A Receita
No beco, do Umarizal, morava Rosa e Carmita, que com as suas idades avançada ainda estavam solteiras, porém na esperança de arrumar um noivo. Bastava tomarem conhecimento de algum, que se pelavam, de inveja. Desejo, que desde a adolescência formigava na alma dessas moças. Aliás, Rosa na verdade, ainda nova já era viúva, após um ano de casamento o seu marido acidentou-se e veio a óbito. Já Carmita namorou um tempão com um rapaz de outro bairro e veio descobrir, que ele já era casado.
As duas amigas viviam o seu dia a dia, com lavagens de roupa e de diárias nas casas das pessoas e ao anoitecer, como não tinha televisão, se punham a prosear na casa de dona Clarice. Assim passavam a maior parte de suas vidas.
Acontece, que acabou o sossego, quando foi morar no beco, Ploteu, um rapaz que pouco se sabia dele, apenas que era solteiro e que tinha duas filhas moças, de outros casamentos. Mas que começou a encantar aquelas moças sem fazer muito esforço. Visto que o estado de carência, as vezes, é o principal propulsor. Bem entrosado, Ploteu começou a protagonizar o sentimento das duas moças, onde Rosa fazia as vezes da raposa e das uvas, já Carmita com menos suporte, pra sofrer nas esquinas do seu quarto, deixou de lado o social e partiu pra vanguarda e se declarou ao rapaz, que observando o trato acabou aceitando.
Conversa vai e conversa vem, os dois ficaram noivos e Rosa ficou a parte com muita raiva da amiga e de Ploteu. Acredita-se, segundo os estudiosos da situação, que era paixão recolhida.
Ai veio a ideia de dona Clarice, em fazer uma festa em sua casa e convidou meia vila, onde o beco quase todo estava lá.
Uma noite enluarada, com a música do tempo e muitos se divertindo abessa, dançando, jogando conversa fora e comendo. Lá pelas vinte e três horas, não bastando a festa, alguém resolveu chamar pra si a atenção de todos. Carmita foi chamar o noivo pra irem embora, se sentindo a senhora, porém ele que estava em uma mesa bebendo e conversando com Rosa, Darci e Orlando, não assimilou bem o recado e de súbito olhou-a de lado, e disse: - Por que bem já queres ir embora?
Ela inocentemente enciumada respondeu: A mamãe e o papai já estão cansados e acho que já chega também, pois amanhã cedo tenho a casa da dona Tetê pra arrumar.
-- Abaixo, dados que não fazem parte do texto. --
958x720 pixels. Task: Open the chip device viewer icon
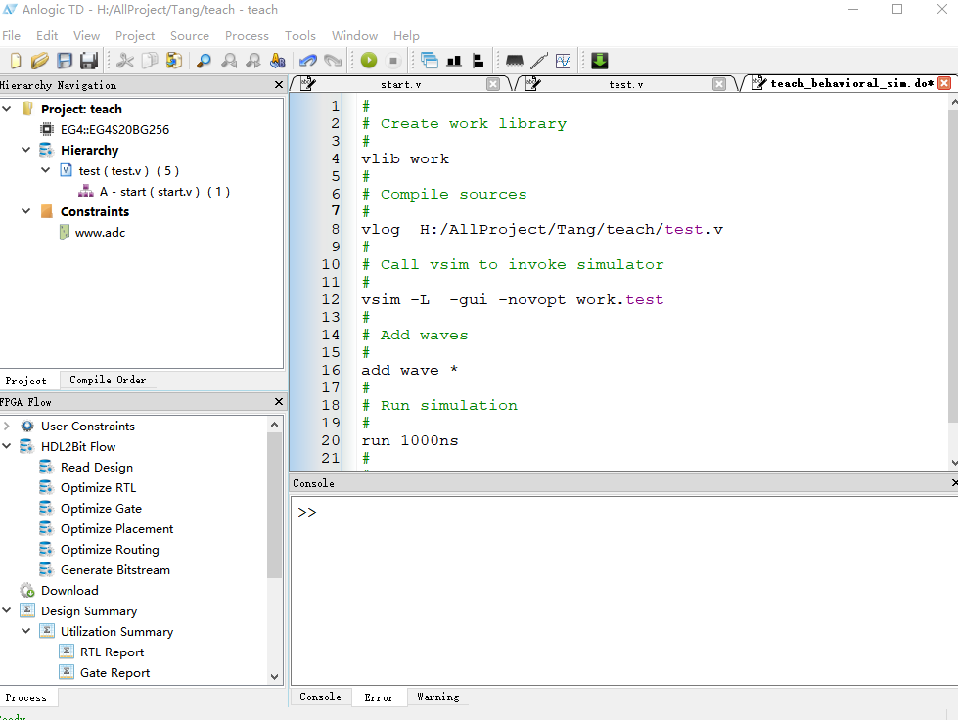515,61
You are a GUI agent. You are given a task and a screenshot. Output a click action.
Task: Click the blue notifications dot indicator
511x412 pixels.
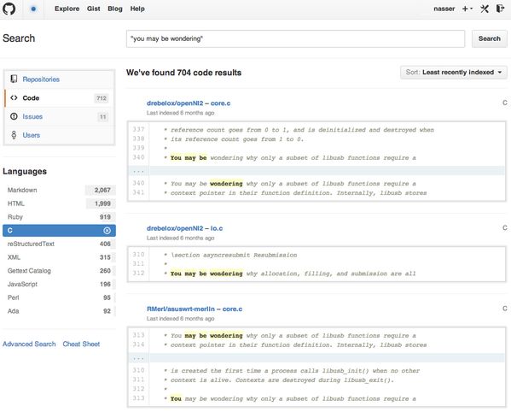click(33, 9)
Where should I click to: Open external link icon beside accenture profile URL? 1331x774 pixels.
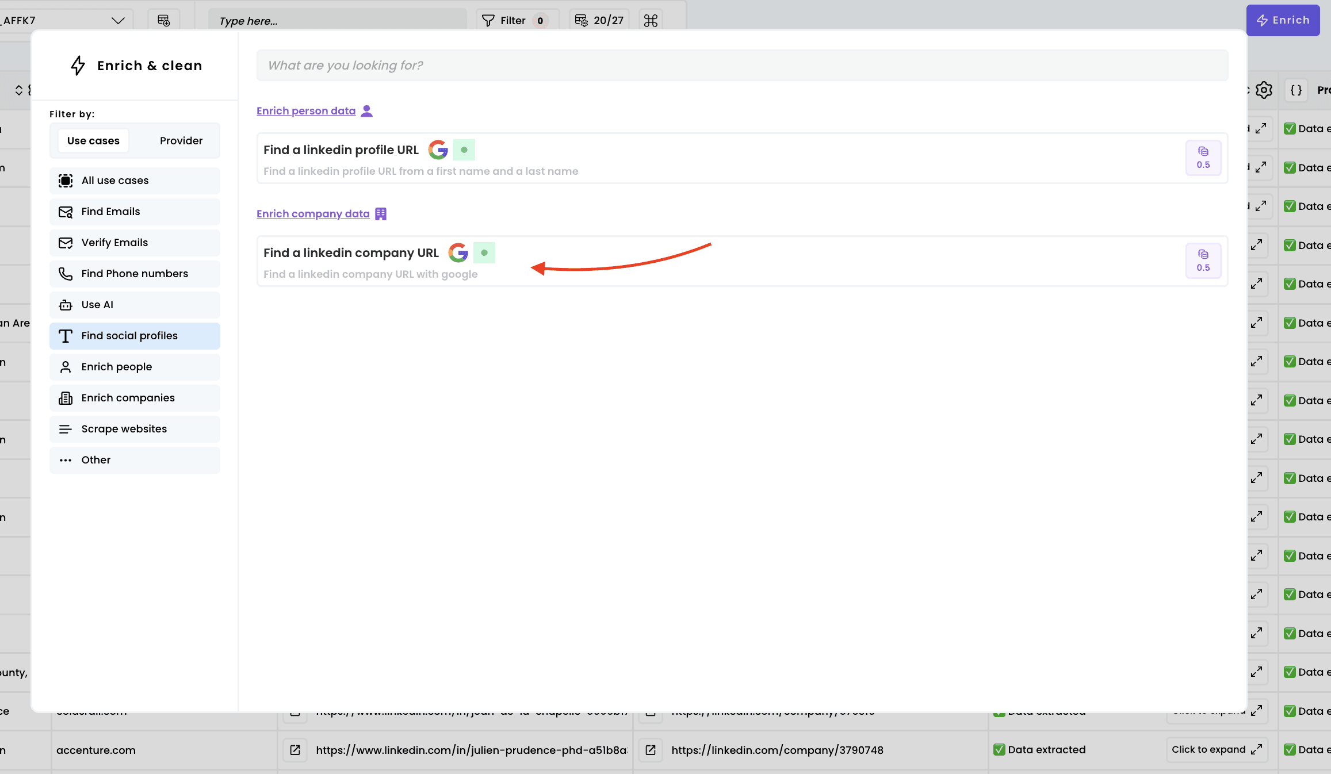tap(295, 750)
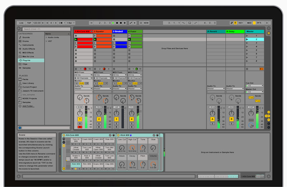Open the Drums category in the browser
The image size is (287, 187).
point(25,41)
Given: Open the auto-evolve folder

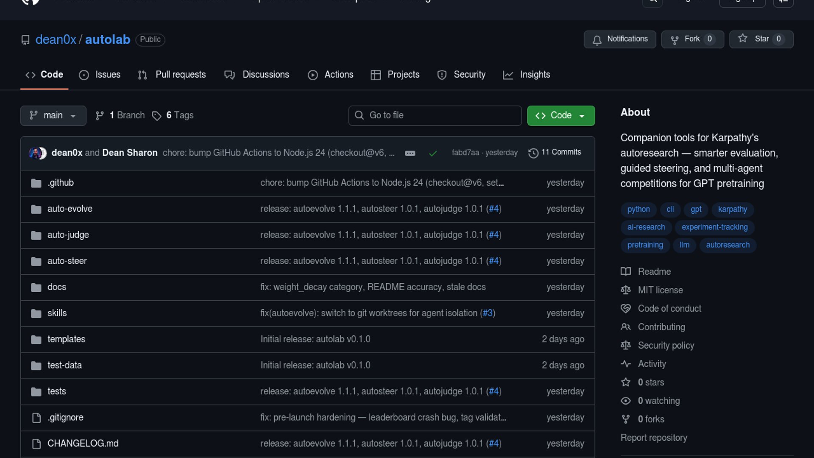Looking at the screenshot, I should point(70,209).
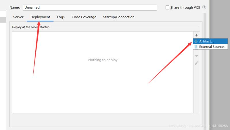Open help for Share through VCS
This screenshot has width=230, height=130.
(x=204, y=7)
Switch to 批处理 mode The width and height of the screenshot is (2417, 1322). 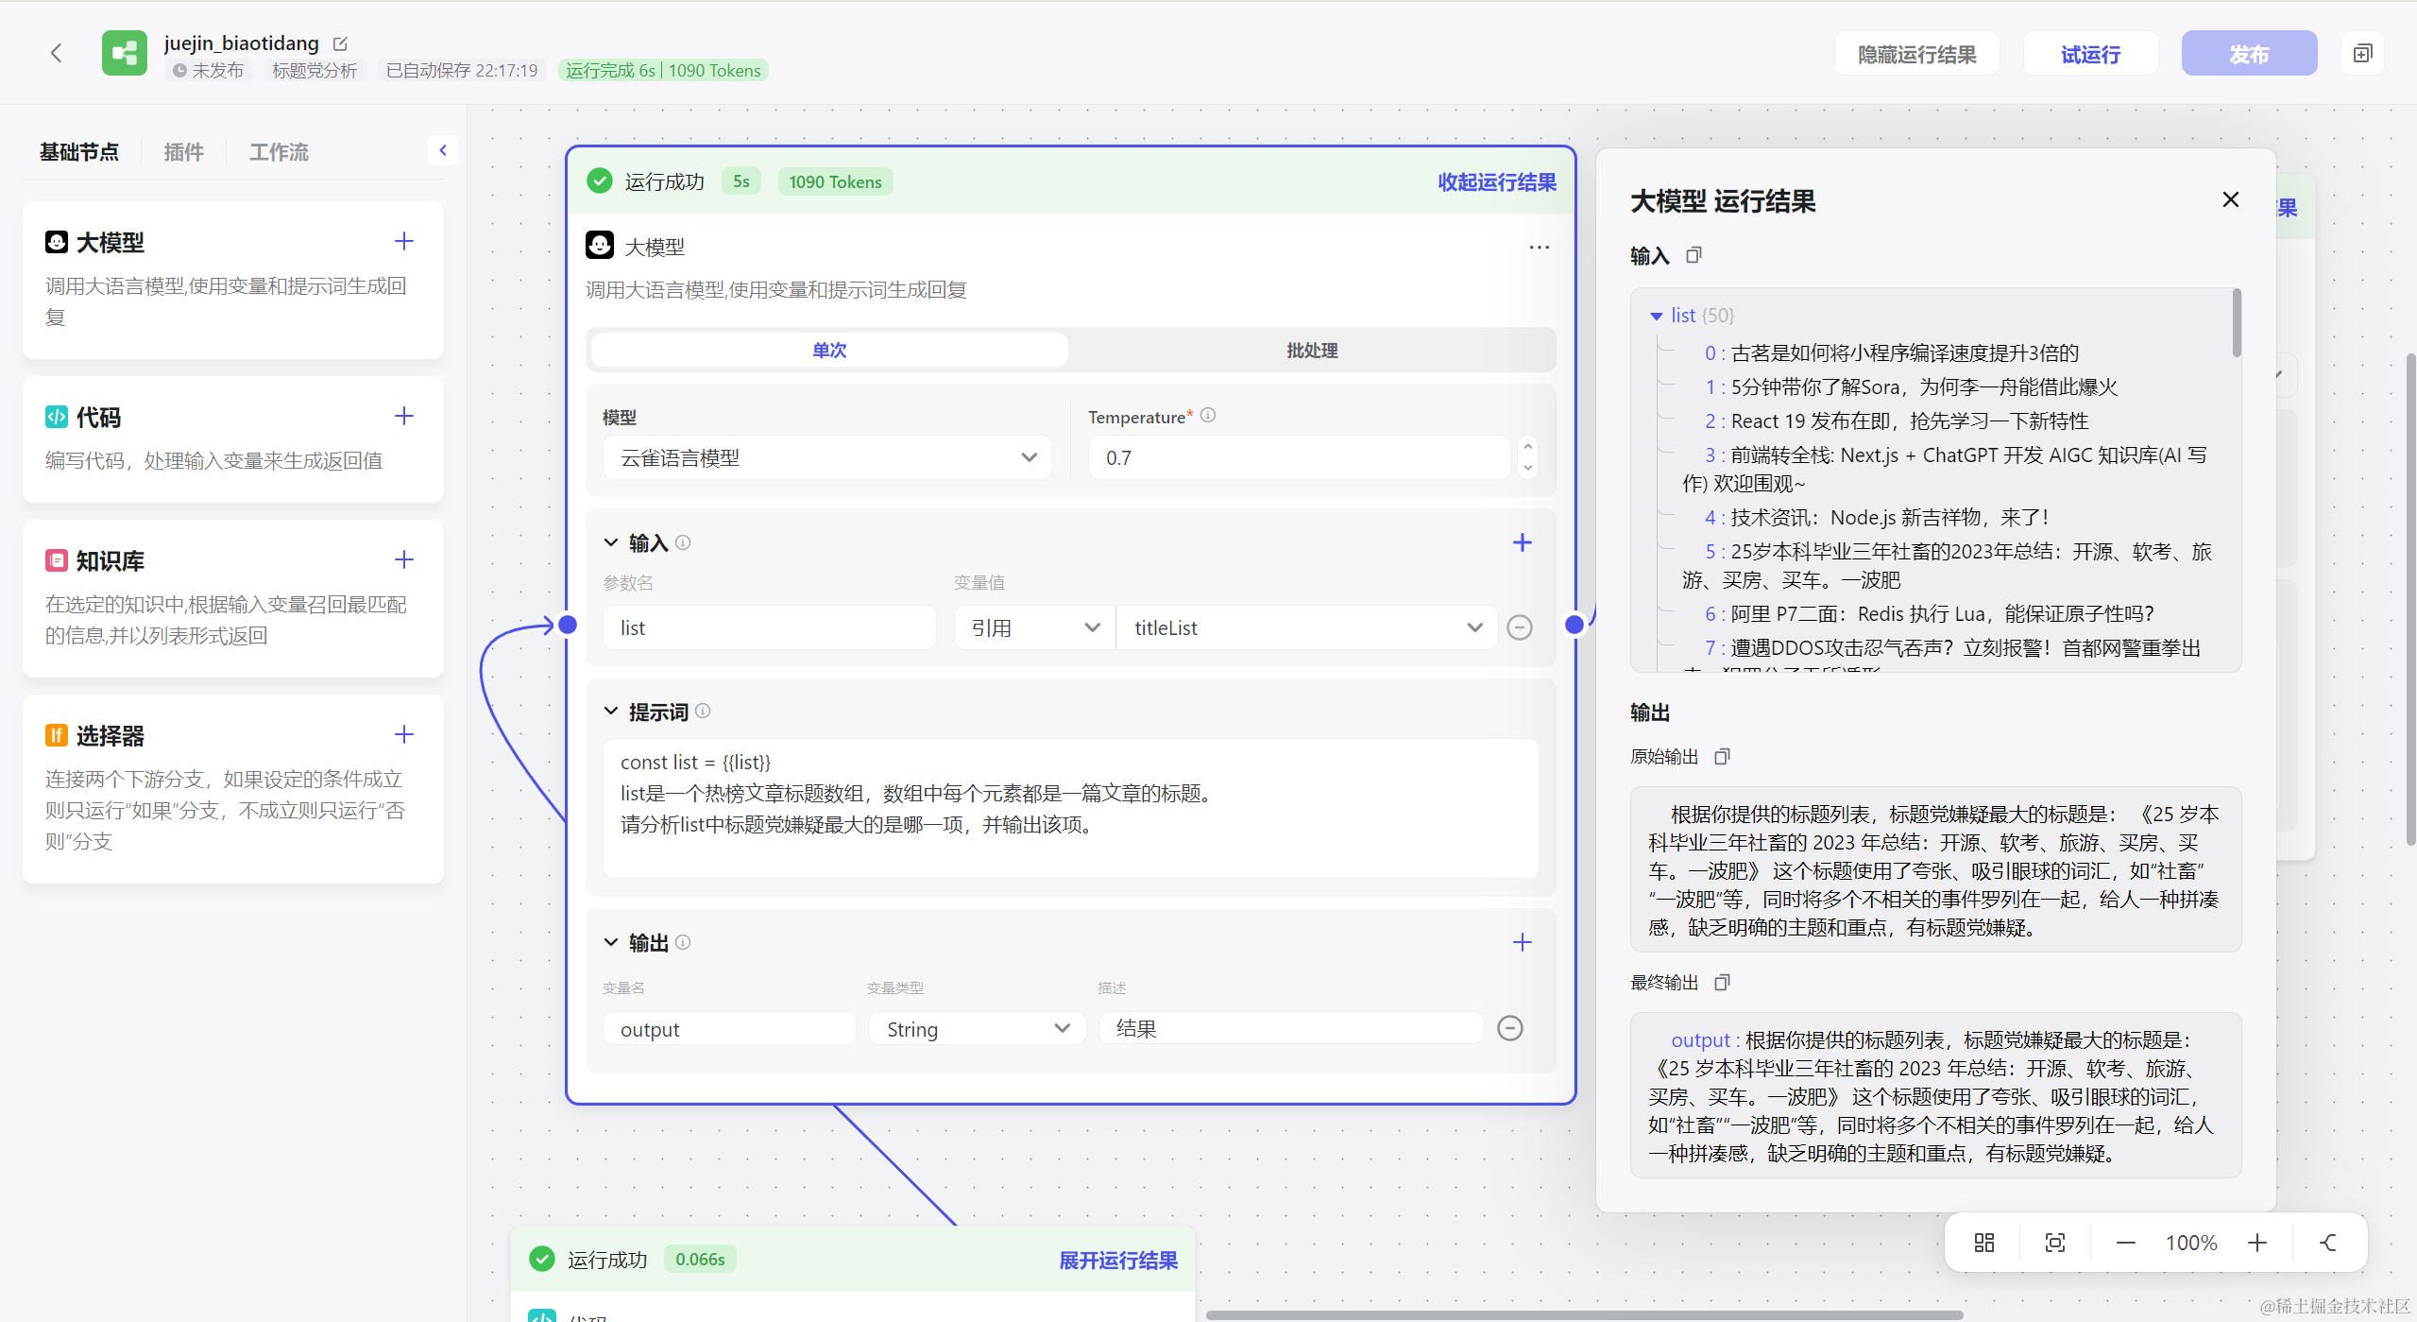(1311, 351)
Sem nó na língua, característico dele respondeu: Filha, não vou casar com o teu pai ou tua mãe. Vá se você está cansada, eu vou ficar um pouco mais.
Sem muito tato também, ela não se fez de rogada, tirou das mãos a aliança e jogou no chão dizendo:
- Acontece, que quando a gente escolhe a mulher, casa com a família e nós já vamos embora.
Esse fato foi o comentário do resto da noite, que incomodou o rapaz a ponto dele, logo em seguida ir-se também.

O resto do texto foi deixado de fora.